● Task goal: Report each line of the data below in which "Launch" appears.

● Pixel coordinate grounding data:

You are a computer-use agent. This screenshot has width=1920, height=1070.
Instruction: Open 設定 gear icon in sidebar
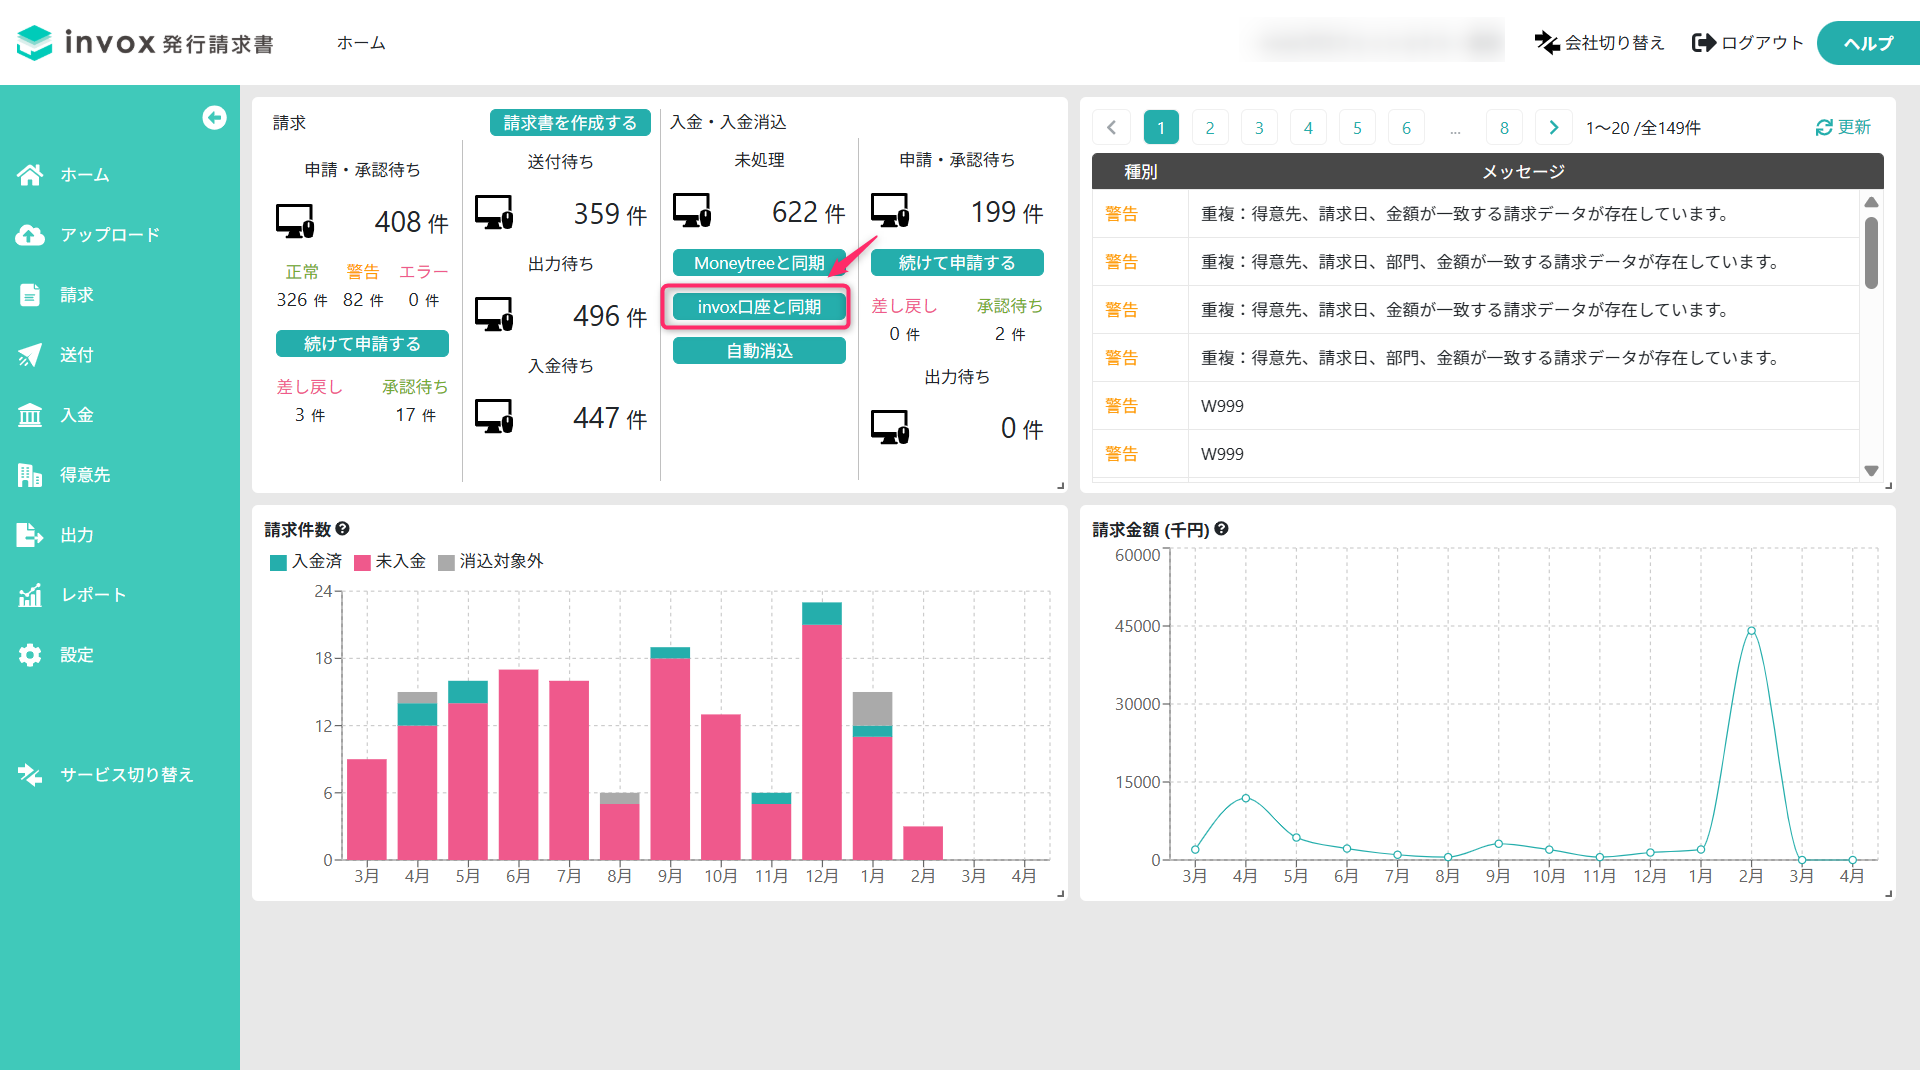coord(30,655)
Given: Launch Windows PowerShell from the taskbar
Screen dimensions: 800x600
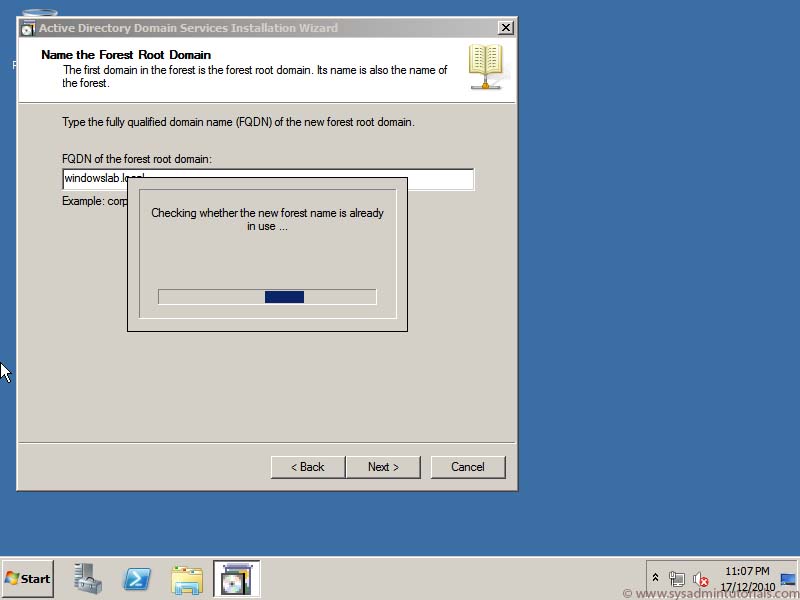Looking at the screenshot, I should [x=136, y=578].
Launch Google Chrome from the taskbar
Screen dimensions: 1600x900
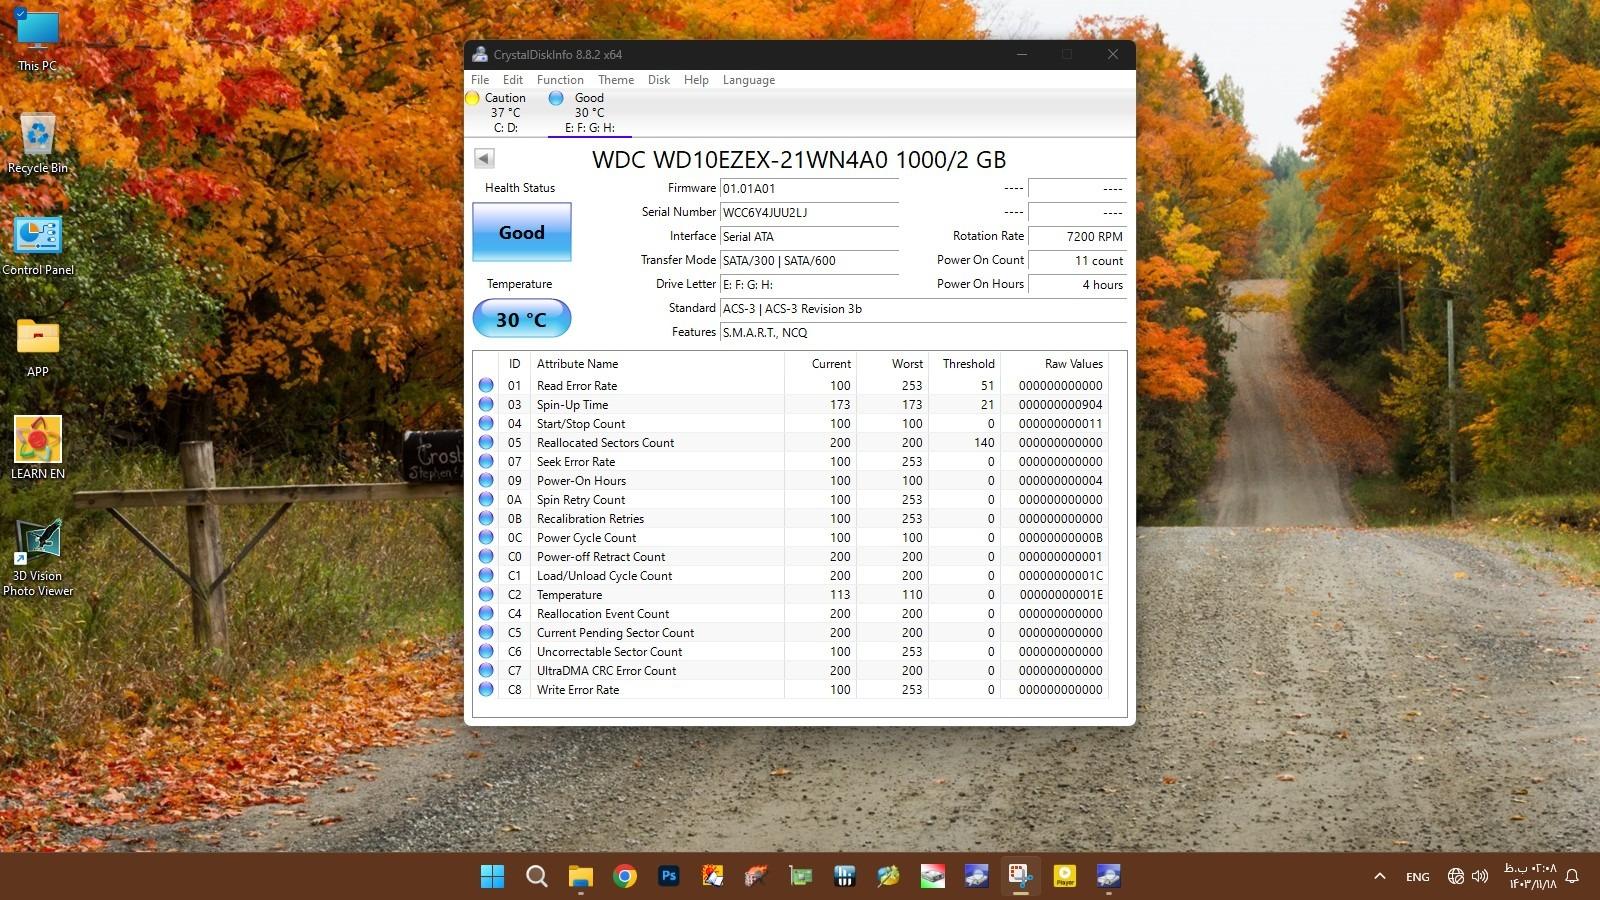[625, 877]
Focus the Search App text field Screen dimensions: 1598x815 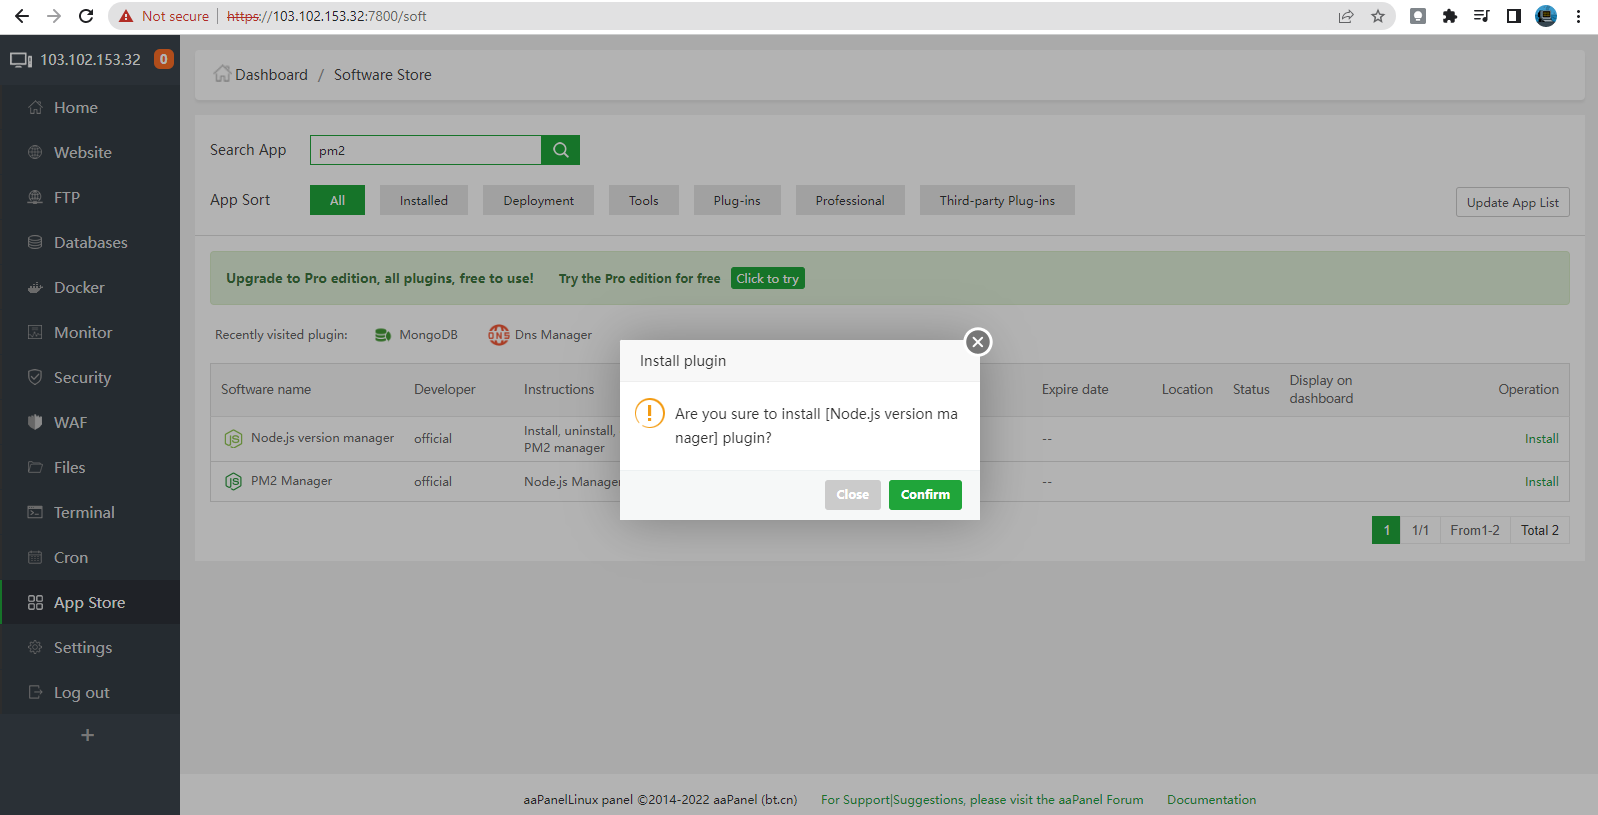click(x=426, y=151)
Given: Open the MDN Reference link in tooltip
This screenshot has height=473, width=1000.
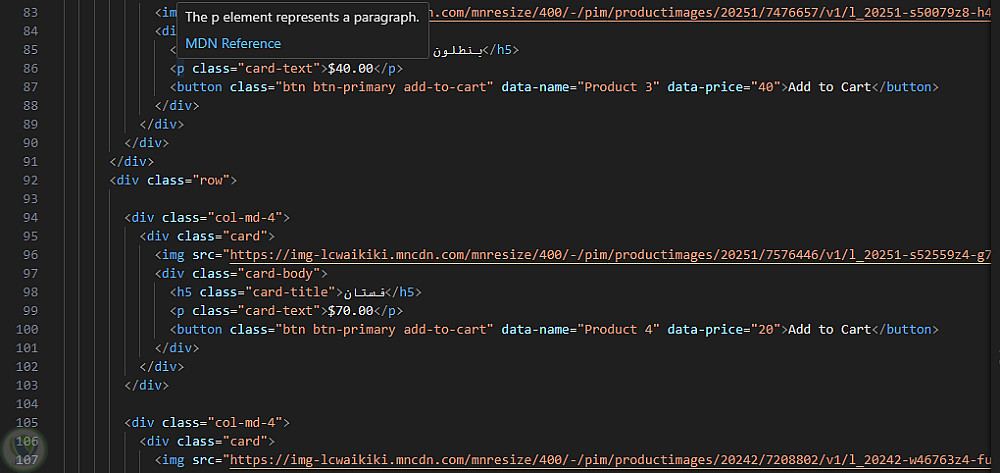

● Response:
Given: Launch Windows PowerShell from the taskbar
Launch Google Chrome from the taskbar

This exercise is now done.